(Excerpt from a dataset)
========
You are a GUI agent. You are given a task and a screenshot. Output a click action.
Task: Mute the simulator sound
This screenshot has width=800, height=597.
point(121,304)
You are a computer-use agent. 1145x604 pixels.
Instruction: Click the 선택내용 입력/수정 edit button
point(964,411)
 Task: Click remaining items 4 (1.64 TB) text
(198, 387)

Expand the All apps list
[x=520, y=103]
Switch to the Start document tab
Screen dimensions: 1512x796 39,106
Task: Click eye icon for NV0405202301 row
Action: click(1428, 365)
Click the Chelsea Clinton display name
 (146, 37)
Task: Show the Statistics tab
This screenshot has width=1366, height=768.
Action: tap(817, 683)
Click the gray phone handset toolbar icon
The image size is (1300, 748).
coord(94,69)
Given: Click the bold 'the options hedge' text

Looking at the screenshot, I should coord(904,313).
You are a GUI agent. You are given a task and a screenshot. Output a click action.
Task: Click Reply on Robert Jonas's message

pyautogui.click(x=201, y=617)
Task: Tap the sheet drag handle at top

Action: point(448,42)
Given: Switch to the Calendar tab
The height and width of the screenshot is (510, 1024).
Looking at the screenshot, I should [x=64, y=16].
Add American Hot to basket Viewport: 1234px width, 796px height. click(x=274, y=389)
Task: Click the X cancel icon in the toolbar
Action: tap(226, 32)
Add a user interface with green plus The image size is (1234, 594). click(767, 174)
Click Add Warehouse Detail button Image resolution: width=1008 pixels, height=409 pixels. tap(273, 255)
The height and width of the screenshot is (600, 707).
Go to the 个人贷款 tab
========
▸ Task goal:
Quote the lines above word for word.

▸ Output for this task:
You are a GUI agent. You are given a task and a screenshot. Output a click action.
Task: Mute the simulator sound
This screenshot has width=800, height=597.
point(121,304)
You are a computer-use agent. 1145x604 pixels.
Instruction: Click the 선택내용 입력/수정 edit button
point(964,411)
 Task: Click remaining items 4 (1.64 TB) text
(198, 387)

Expand the All apps list
[x=520, y=103]
Switch to the Start document tab
Screen dimensions: 1512x796 39,106
Task: Click eye icon for NV0405202301 row
Action: click(1428, 365)
Click the Chelsea Clinton display name
 (146, 37)
Task: Show the Statistics tab
This screenshot has width=1366, height=768.
Action: tap(817, 683)
Click the gray phone handset toolbar icon
The image size is (1300, 748).
coord(94,69)
Given: Click the bold 'the options hedge' text

Looking at the screenshot, I should coord(904,313).
You are a GUI agent. You are given a task and a screenshot. Output a click action.
Task: Click Reply on Robert Jonas's message

pyautogui.click(x=201, y=617)
Task: Tap the sheet drag handle at top

Action: point(448,42)
Given: Switch to the Calendar tab
The height and width of the screenshot is (510, 1024).
Looking at the screenshot, I should [x=64, y=16].
Add American Hot to basket Viewport: 1234px width, 796px height. click(x=274, y=389)
Task: Click the X cancel icon in the toolbar
Action: tap(226, 32)
Add a user interface with green plus The image size is (1234, 594). click(767, 174)
Click Add Warehouse Detail button Image resolution: width=1008 pixels, height=409 pixels. tap(273, 255)
The height and width of the screenshot is (600, 707).
Go to the 个人贷款 tab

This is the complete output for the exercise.